忙しい人はなかなか本屋に行けないと思うけど、
読みたい本を自分で探し歩く時間は、とても楽しい時間です。



3つ目、ライターはまったく食えない。

「ここのサイト」によると、800文字100円だそうです。
仕事としてサイト運営してる人たちが、クラウドワークスやランサーなどに外注記事作成を頼むと、
800文字で100円。在宅ライターさん(おもに主婦)がいて、記事を納品してくれるそうです。
クラウドソーシング会社っていうのは、派遣屋みたいに中抜き商売なんでしょうね。

作家が食えないという以前に、テキストに価値がなくなったのでしょう。
音楽や動画もそうですが、タダで面白いものがネットにゴロゴロ転がってる。

ふと自分のブログ文字数でカウントすると、1記事300円として、1か月2400円の文字数です。
う~ん、在宅ライター搾取されすぎ。ああ野麦峠・・・

どうせ書くなら自分でブログやったほうが、数倍リターンがあります。

アドセンスとアマゾンの合わせ技で、ソネブロだったら1日1000人の訪問者を集めると、
CTR1%のサイトなら、1か月で諭吉さん前後にはなります。
2000人なら諭吉2人、500人なら一葉1人。基本的に比例します。

CTR(クリック率)は、広告配置とテーマに左右されます。
広告配置は僕と同じにすれば大丈夫でしょう。
(ソネブロだったらこの配置がベストか。
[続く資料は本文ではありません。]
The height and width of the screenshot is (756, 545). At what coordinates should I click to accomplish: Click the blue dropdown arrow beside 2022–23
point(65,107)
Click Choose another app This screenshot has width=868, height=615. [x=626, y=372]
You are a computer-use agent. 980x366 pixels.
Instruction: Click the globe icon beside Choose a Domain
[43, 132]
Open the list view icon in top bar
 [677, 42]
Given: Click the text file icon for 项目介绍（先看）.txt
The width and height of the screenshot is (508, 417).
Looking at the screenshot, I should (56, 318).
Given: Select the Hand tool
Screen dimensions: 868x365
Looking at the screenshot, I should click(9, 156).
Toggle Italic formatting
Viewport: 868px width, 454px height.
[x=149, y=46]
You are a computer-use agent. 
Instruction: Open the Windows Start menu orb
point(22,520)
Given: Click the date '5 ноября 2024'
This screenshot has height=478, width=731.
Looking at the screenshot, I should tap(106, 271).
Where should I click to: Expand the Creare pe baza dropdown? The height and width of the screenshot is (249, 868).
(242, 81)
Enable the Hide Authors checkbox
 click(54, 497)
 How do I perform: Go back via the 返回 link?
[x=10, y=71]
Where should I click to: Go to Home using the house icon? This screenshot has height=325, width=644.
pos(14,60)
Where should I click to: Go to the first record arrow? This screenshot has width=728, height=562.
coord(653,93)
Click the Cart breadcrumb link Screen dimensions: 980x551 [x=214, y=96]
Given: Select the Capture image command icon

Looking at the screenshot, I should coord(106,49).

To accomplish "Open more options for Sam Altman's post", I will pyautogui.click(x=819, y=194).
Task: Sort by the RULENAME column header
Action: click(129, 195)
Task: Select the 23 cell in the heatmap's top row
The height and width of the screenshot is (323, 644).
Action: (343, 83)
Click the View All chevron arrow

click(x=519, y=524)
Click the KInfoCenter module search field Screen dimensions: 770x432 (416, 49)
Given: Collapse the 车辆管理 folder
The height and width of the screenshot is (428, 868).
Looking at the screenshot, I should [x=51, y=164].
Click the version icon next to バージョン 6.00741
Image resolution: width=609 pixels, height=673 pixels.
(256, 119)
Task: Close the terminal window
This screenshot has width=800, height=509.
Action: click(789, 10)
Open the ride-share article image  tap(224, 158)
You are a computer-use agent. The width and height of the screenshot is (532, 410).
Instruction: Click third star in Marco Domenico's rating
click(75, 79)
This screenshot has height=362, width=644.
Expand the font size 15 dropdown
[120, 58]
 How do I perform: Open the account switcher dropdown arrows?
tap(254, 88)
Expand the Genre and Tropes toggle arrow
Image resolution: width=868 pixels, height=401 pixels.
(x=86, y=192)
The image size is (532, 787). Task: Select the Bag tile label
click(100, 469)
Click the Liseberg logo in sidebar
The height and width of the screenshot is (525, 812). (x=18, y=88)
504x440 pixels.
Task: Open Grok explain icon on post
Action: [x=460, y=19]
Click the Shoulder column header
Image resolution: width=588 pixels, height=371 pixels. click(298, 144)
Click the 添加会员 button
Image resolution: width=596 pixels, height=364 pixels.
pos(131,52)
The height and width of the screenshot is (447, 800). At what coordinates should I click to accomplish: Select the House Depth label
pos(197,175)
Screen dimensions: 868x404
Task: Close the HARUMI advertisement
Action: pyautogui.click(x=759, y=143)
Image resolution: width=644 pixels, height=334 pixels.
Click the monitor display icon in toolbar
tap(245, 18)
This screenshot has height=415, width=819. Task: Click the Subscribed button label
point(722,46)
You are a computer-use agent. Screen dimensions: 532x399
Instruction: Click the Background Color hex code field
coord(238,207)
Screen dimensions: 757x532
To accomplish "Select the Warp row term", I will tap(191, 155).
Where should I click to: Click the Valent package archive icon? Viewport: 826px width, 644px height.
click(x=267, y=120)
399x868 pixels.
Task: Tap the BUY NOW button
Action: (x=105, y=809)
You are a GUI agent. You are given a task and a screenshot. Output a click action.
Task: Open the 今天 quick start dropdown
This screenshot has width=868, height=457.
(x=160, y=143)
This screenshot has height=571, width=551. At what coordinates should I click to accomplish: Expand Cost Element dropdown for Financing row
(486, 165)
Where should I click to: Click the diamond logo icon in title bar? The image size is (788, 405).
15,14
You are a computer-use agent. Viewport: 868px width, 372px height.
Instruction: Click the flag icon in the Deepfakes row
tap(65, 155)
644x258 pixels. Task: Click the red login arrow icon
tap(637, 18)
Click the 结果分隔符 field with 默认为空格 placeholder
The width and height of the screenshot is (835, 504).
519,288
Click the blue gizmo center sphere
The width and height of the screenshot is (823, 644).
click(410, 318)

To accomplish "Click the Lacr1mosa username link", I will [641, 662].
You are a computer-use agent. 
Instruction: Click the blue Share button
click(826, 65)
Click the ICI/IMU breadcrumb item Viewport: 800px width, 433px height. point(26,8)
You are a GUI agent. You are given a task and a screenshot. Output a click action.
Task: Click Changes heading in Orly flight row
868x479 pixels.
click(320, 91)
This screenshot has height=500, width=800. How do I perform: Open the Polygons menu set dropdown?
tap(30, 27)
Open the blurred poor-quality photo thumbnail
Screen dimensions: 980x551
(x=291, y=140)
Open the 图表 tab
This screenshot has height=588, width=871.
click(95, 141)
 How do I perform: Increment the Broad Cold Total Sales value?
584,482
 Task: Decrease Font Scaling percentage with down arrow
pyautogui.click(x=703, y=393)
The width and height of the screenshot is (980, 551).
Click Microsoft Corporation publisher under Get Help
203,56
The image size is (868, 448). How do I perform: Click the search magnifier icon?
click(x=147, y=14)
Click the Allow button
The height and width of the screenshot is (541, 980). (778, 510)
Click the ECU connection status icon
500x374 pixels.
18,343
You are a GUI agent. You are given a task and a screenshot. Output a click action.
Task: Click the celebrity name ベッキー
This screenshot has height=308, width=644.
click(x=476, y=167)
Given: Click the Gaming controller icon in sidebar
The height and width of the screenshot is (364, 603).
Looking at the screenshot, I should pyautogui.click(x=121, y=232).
配置のトレンドはよく変わるので研究が必要)
テーマは、ITリテラシーの高い人が集まるものは、CTRが低くなると言われます。
これはテーマを変えたことがないので、僕には違いがわかりません。


在宅ライターするなら、自分でブログやったほうがいいと思う。
人が集まってきて、自分が興味を持てるテーマを探すこと、
そのマッチングが一番難しいとは思いますが。




あなたを愛してるという本なら書ける♪
それを読んだら世界中の人が発見するだろう♪
友達を恋人に変える方法を♪


そんな本読んでみたいですね^^
I Could Write a Book♪ マイルスデイビスのリラクシンで最初に聴きましたが、トニーベネットで。